■ What to produce
Please edit the lines from the one containing "Task: Click the Clean All Cache button" through the last line, inclusive, changing "input field" to "text box" and keeping everything else the same. Give back only those lines.

#### Records shown

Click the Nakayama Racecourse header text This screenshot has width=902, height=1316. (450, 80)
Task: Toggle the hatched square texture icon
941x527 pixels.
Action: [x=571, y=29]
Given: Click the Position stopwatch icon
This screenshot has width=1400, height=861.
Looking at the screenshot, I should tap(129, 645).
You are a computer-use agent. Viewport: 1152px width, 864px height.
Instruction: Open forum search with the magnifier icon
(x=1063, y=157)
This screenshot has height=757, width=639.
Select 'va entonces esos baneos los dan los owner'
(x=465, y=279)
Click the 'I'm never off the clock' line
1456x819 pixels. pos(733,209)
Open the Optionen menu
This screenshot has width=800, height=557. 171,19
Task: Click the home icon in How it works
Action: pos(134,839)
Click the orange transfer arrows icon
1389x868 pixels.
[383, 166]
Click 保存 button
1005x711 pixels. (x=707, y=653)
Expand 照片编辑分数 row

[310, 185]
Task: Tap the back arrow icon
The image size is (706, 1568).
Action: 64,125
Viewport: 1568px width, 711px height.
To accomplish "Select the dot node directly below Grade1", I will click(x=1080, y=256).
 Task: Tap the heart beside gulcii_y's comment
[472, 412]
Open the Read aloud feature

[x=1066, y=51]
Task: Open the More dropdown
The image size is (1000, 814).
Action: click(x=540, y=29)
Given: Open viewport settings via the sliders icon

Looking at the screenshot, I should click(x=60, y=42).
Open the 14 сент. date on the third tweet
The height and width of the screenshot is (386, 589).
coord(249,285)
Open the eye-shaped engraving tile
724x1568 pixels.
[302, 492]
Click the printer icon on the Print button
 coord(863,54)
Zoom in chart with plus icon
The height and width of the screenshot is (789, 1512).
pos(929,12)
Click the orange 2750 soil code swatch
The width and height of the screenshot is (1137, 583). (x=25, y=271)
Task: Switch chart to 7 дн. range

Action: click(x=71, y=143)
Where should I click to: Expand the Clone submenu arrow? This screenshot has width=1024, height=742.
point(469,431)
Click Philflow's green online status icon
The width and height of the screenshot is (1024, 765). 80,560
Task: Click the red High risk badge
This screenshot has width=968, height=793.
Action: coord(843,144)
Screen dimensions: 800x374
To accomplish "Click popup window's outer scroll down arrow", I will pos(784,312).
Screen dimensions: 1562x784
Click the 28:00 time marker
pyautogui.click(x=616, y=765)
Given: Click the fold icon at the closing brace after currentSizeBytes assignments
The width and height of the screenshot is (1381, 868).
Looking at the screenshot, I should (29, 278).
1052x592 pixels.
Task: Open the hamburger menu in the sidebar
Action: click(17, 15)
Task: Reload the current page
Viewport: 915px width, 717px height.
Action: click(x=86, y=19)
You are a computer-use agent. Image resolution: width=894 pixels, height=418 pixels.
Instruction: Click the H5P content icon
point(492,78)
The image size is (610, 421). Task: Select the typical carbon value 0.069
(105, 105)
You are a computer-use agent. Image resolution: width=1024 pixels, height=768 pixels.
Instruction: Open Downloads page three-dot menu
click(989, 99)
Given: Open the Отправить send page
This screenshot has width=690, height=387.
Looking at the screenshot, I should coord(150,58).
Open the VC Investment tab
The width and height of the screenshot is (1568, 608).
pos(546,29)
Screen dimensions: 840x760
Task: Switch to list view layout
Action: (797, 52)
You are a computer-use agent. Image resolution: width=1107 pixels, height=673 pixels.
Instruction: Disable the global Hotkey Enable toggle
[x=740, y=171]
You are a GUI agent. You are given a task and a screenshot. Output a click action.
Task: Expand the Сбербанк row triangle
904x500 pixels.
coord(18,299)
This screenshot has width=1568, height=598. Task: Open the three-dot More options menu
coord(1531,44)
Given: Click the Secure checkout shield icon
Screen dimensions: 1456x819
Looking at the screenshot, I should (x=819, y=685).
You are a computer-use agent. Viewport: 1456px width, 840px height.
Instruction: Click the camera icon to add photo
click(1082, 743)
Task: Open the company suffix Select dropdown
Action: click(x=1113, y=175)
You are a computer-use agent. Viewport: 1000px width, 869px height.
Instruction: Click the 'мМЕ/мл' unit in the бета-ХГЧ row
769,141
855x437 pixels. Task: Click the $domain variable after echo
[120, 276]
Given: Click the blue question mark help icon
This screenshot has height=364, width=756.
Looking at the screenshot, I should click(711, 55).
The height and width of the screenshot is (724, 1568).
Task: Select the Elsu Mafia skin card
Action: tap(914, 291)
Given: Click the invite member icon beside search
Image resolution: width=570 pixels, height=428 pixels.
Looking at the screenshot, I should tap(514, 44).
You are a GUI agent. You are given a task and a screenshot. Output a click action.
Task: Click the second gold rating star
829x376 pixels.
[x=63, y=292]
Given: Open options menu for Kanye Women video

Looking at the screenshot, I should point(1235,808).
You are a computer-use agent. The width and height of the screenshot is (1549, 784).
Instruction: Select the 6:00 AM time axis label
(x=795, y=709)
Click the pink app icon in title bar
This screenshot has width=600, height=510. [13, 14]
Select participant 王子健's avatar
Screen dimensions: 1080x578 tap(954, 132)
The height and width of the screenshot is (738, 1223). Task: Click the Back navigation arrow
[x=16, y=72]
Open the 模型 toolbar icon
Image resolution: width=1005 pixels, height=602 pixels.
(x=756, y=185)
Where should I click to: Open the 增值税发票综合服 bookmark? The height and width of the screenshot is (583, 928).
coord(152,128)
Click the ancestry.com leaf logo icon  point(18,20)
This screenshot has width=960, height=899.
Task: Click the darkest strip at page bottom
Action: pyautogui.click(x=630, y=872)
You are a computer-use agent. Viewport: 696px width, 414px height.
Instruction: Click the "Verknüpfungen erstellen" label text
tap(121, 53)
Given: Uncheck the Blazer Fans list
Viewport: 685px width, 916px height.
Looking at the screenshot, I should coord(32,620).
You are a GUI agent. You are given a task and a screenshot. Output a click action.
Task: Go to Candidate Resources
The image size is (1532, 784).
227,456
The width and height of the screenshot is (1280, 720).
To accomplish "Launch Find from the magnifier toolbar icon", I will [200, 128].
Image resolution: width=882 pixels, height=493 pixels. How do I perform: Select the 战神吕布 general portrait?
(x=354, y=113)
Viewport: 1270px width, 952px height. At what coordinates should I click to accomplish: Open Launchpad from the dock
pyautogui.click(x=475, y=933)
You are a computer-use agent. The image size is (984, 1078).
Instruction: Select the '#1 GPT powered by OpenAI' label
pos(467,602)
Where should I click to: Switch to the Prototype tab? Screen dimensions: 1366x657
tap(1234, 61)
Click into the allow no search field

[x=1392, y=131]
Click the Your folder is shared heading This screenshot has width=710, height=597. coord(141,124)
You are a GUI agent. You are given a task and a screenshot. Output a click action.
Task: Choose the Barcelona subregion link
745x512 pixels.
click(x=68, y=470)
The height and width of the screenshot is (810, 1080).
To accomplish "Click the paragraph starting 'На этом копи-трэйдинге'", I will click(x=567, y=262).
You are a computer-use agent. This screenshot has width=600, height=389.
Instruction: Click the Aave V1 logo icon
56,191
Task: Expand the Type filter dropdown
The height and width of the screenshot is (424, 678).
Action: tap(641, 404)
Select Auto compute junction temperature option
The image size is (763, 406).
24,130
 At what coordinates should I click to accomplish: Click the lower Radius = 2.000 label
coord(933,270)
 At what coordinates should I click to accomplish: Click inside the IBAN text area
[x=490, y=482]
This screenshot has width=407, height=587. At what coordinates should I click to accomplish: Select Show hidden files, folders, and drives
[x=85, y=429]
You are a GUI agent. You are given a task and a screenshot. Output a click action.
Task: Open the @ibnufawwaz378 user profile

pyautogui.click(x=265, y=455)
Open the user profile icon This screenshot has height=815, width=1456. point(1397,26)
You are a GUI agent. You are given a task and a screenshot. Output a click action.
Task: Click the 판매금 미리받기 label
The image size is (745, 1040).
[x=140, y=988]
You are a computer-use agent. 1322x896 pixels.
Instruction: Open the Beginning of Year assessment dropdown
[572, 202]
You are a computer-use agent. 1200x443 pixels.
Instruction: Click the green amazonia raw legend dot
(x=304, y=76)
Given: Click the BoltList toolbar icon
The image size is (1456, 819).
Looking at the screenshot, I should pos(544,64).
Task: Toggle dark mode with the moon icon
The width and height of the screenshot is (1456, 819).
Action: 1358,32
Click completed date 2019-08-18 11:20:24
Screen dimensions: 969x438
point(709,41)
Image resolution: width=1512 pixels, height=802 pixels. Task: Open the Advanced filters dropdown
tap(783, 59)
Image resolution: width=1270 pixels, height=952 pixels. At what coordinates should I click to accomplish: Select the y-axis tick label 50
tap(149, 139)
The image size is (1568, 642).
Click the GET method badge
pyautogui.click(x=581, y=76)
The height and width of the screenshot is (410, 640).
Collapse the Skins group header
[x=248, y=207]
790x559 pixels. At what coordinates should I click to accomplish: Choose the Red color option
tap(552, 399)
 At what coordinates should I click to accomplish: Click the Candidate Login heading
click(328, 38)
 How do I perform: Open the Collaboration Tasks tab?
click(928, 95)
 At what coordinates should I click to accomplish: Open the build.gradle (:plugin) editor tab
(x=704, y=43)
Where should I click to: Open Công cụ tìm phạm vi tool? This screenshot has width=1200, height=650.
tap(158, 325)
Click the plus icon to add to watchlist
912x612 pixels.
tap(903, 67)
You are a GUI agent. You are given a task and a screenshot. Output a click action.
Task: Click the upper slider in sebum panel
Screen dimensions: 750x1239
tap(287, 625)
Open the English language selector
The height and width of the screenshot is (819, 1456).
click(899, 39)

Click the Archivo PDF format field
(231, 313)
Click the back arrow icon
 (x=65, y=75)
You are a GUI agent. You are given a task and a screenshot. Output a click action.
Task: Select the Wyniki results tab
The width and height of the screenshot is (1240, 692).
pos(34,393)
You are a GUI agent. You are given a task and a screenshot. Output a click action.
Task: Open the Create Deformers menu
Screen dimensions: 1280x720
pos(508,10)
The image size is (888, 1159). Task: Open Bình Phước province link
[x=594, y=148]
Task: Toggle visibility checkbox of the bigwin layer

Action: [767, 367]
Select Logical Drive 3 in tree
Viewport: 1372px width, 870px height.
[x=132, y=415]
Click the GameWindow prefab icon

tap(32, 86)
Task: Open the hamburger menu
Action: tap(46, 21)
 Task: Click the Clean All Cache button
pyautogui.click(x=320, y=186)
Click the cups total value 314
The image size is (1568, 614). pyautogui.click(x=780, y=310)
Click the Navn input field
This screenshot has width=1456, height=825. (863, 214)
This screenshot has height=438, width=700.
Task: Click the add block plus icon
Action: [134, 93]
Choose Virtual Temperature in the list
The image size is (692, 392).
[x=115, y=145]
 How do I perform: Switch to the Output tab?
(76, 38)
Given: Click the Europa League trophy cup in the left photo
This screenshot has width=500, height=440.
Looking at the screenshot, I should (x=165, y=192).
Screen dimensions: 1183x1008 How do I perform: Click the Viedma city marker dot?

########

■ Solution
 Task: Click the Clean All Cache button
pyautogui.click(x=320, y=186)
Click the cups total value 314
The image size is (1568, 614). pyautogui.click(x=780, y=310)
Click the Navn text box
This screenshot has width=1456, height=825. (863, 214)
This screenshot has height=438, width=700.
Task: Click the add block plus icon
Action: [134, 93]
Choose Virtual Temperature in the list
The image size is (692, 392).
[x=115, y=145]
 How do I perform: Switch to the Output tab?
(76, 38)
Given: Click the Europa League trophy cup in the left photo
This screenshot has width=500, height=440.
Looking at the screenshot, I should (x=165, y=192).
Screen dimensions: 1183x1008 How do I perform: Click the Viedma city marker dot?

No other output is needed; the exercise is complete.